Even in firms that use little water, energy consumption is often based on power generated through water use. As those water costs rise, they are passed down the chain to end users who may not think of themselves as having exposure. Far better to be aware of these behind-the-scenes costs up front than be unpleasantly surprised later!
Developing an effective response
With these risks in play, how can a business respond in a way that is effective and incorporates emerging best practices from around the world? After all, according to research by the Carbon Disclosure Project, only half of surveyed firms were actively considering water scarcity as a risk. Among those who did, most only had knowledge of their own direct use, with little reliable information about their supply chain and vendor needs.
Thus, the first step is to start with a baseline awareness of water consumption throughout the supply chain – both in house and with third party vendors. Known as a firm’s “Water Footprint,” this metric should assess needed inputs, expected water discharges, and percentage of waste/reuse.
There are multiple tools available for measuring water footprints. A key reference is the International Organization for Standardization (ISO) standard on water footprints, which can guide your firm toward the best metrics to use in more than 20 major nations. The ISO 14046 specifies principles, requirements and guidelines related to the water footprint assessment of products, processes and organizations, based on life-cycle assessment.
Other leading tools include the Global Water Tool, from the World Bank Council for Sustainable Development (WBCSD), and the Aqua Gauge from the Ceres Roadmap for Sustainability. These tools can bring your firm a true competitive advantage, as, while many firms know their own consumption numbers, few have a water footprint established for the full length of their supply chain, according to Sebastien Humbert, co-founder of Quantis (an environmental consultant) and key architect of the ISO 14046.
With your footprint established, the next step is to pinpoint the areas of greatest vulnerability along the full length and breadth of the supply chain.
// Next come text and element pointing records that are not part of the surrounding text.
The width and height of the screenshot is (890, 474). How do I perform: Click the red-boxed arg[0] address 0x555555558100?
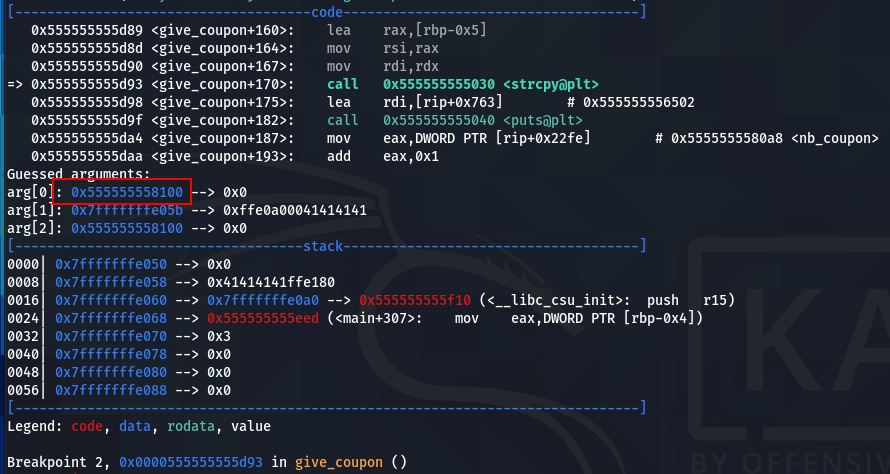(127, 192)
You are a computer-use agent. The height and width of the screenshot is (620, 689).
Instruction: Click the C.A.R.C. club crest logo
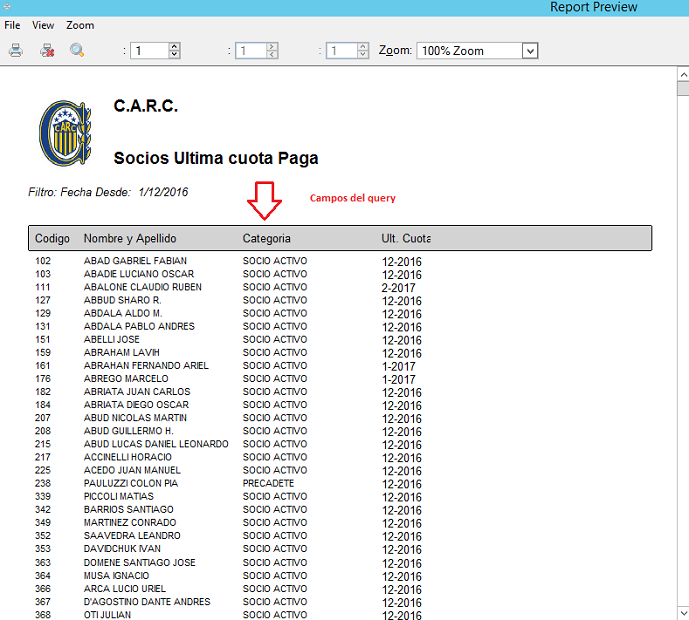tap(66, 133)
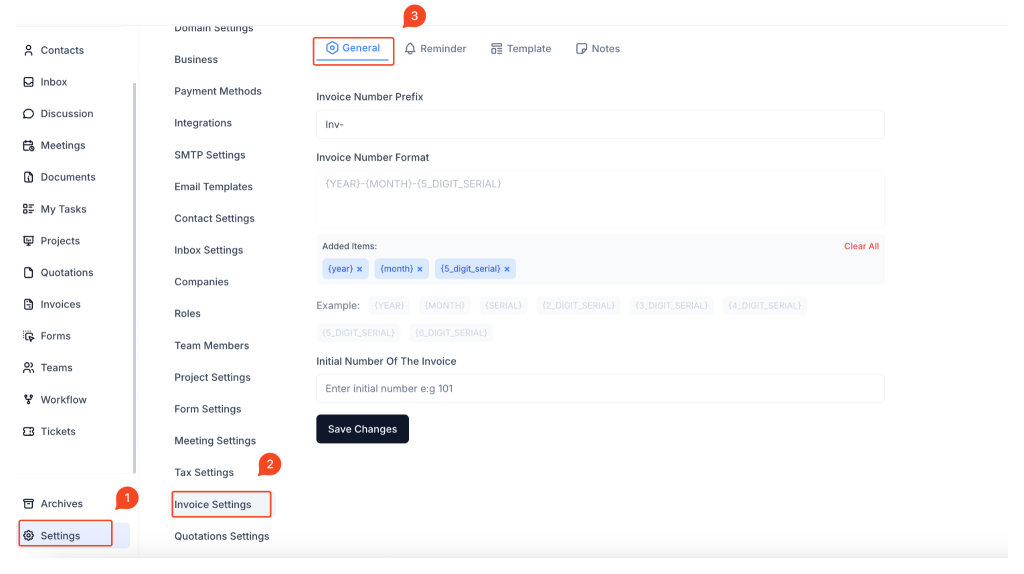Click the Workflow branch icon
The height and width of the screenshot is (574, 1024).
(28, 400)
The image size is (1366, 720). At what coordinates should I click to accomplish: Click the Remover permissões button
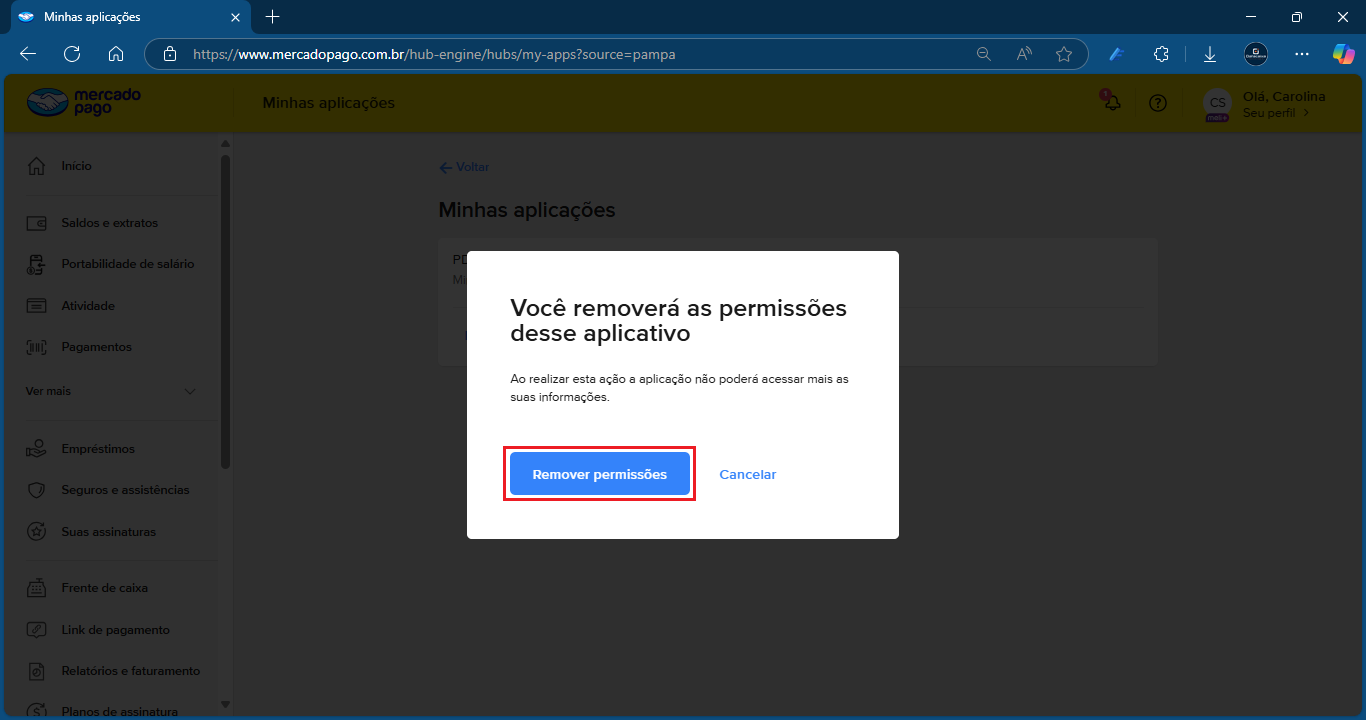click(599, 474)
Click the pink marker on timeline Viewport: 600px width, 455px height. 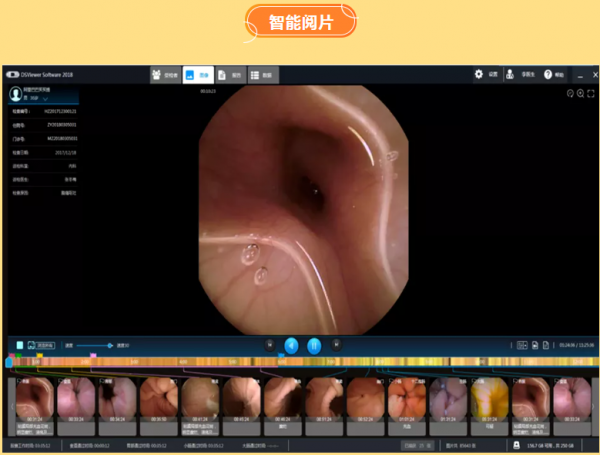(93, 354)
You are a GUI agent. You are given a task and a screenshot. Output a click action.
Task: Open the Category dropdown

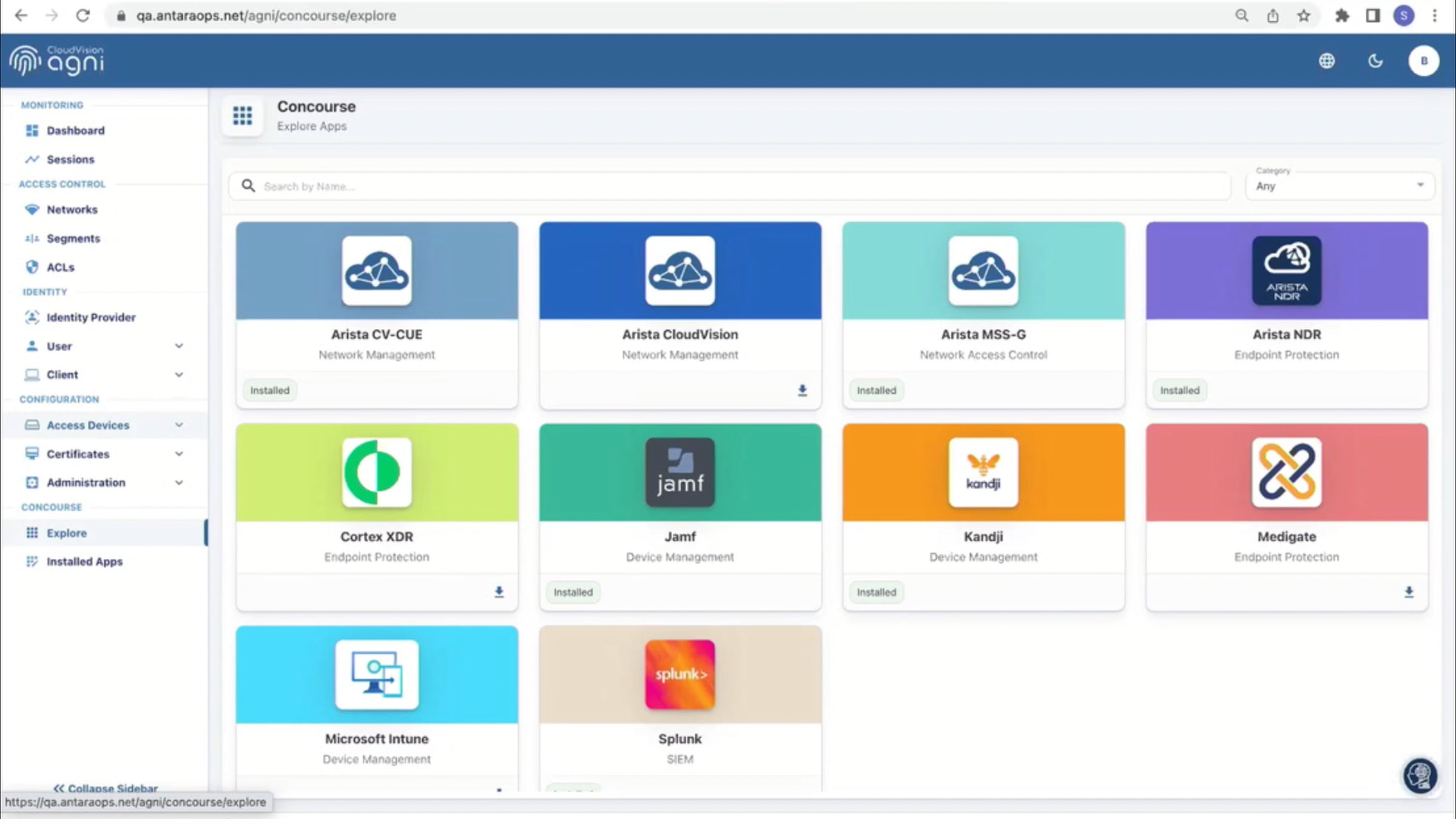(1340, 186)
This will be particularly important where raw resources are coming from emerging markets with water challenges. You can minimize disruptions by making smart investments in efficient use tools or alternative sourcing now.
As a forward-looking move, the next step is to increase the potential for re-use or recycling of water inputs. In areas of sharp water shortages, this is smart business and smart PR, while, even in areas where water is abundant, moving in this direction can cut costs and provide an enhanced environmental awareness reputation.
Finally, include a discussion and assessment of water scarcity disruptions at the beginning of all future supply chain decisions. By incorporating water scarcity in initial planning, the sustainability of the supply chain can be improved while minimizing the impact of increasing global water shortages. Plus, since many firms are aware of the issue but few have a holistic water scarcity strategy for their supply chain in place, this could be an excellent chance to position your firm as a market leader in smart water solutions.